V - 3 exemples de licenciement abusif
Exemple 1 - Un employé refuse de conduire un engin non sécurisé
Dans une espèce en date du 16 février 2022, la juridiction suprême de l’ordre judiciaire a donné raison à un salarié licencié pour faute grave en ce qu’elle a considéré son licenciement sans cause réelle et sérieuse. Et pour cause, ce dernier avait refusé de conduire un engin, à savoir un tracteur agricole et forestier ne respectant pas les règles de sécurité, et avait été licencié en ce sens. Le motif invoqué par la société qui l’employait n’était pas valable compte tenu de la législation et des intérêts en présence (C.Cass.civ., Chambre sociale, 16 février 2022, 20-15.435, Inédit).
Exemple 2 - Quand l’employeur congédie un collaborateur sur la base d’enregistrements vidéos non justifiés par la nature de sa mission
Dans cette espèce, un salarié avait fait l’objet de plusieurs rappels à l’ordre verbaux quant à son comportement en cuisine, étant cuisinier, à savoir les règles d’hygiène, ses absences injustifiées et les horaires de travail. Par la suite, l’employeur a décidé de mettre en place un système de vidéosurveillance à destination de ce seul employé pour constater tous ses manquements à ses obligations contractuelles. Puis le licencia pour faute grave, car son comportement n’avait pas changé, preuve à l’appui. La Cour d’appel, puis la Cour de cassation ont prononcé un licenciement sans cause réelle et sérieuse, car quand bien même, il aurait des preuves, la vidéosurveillance violait l’article L1121-1 du C. du travail, à savoir que nul ne peut apporter aux droits des personnes et aux libertés individuelles et collectives de restrictions qui ne seraient pas justifiées par la tâche à réaliser ni proportionnées au but visé. De ce fait, ces enregistrements ne lui étaient pas opposables. En l’absence de preuve, les allégations de l’employeur n’étaient pas fondées, son licenciement non plus. (C.Cass.civ.soc. 23 juin 2021, Pourvoi n° 19-13.856, Publié au bulletin).

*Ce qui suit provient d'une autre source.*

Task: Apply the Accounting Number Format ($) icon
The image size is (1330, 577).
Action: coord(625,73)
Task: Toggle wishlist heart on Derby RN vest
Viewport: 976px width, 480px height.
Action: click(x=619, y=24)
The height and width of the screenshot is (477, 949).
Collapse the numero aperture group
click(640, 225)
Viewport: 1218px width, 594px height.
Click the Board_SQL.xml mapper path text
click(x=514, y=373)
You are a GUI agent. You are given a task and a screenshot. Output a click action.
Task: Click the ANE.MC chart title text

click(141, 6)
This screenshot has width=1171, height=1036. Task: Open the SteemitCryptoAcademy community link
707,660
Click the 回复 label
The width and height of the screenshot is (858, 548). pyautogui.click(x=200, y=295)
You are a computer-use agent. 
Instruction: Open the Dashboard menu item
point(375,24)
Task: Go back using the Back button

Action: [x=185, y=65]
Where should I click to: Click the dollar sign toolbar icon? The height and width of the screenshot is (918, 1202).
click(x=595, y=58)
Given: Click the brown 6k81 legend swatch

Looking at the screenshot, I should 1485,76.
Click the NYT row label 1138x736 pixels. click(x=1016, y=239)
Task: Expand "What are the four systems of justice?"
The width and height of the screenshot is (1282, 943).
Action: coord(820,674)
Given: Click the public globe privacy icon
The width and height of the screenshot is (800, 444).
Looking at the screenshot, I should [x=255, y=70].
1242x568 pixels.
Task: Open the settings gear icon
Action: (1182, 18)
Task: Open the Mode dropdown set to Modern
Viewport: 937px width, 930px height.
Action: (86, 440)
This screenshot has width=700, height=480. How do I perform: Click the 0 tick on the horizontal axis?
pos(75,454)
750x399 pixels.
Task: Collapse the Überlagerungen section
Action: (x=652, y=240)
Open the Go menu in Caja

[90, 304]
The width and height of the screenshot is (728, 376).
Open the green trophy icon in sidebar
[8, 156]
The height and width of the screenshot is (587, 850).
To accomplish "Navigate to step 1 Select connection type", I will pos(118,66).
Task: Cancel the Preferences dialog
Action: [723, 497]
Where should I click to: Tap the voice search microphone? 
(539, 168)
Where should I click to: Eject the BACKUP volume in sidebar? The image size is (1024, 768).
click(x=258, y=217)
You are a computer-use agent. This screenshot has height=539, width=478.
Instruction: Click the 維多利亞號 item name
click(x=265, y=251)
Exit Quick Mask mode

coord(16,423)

Exemple 3 - Une collaboratrice licenciée sans indemnité de préavis
Dans une autre espèce, la haute juridiction a fait droit à la demande d’une salariée licenciée sans cause réelle et sérieuse concernant le paiement d’indemnité compensatrice de préavis à raison de son renvoi de la société. Dans un premier temps, la Cour d’appel avait rejeté sa demande, car cette dernière se prévalait d’un statut de cadre qui lui avait pourtant été refusé. La Cour de cassation n’est pas allée dans ce sens, puisque pour elle, en dépit du statut de cadre, le licenciement sans cause réelle et sérieuse était de nature à rendre légitime la demande d’indemnité de préavis de la salariée. (C.Cass.civ.soc. 4 septembre 2019, 18-14.836, Inédit).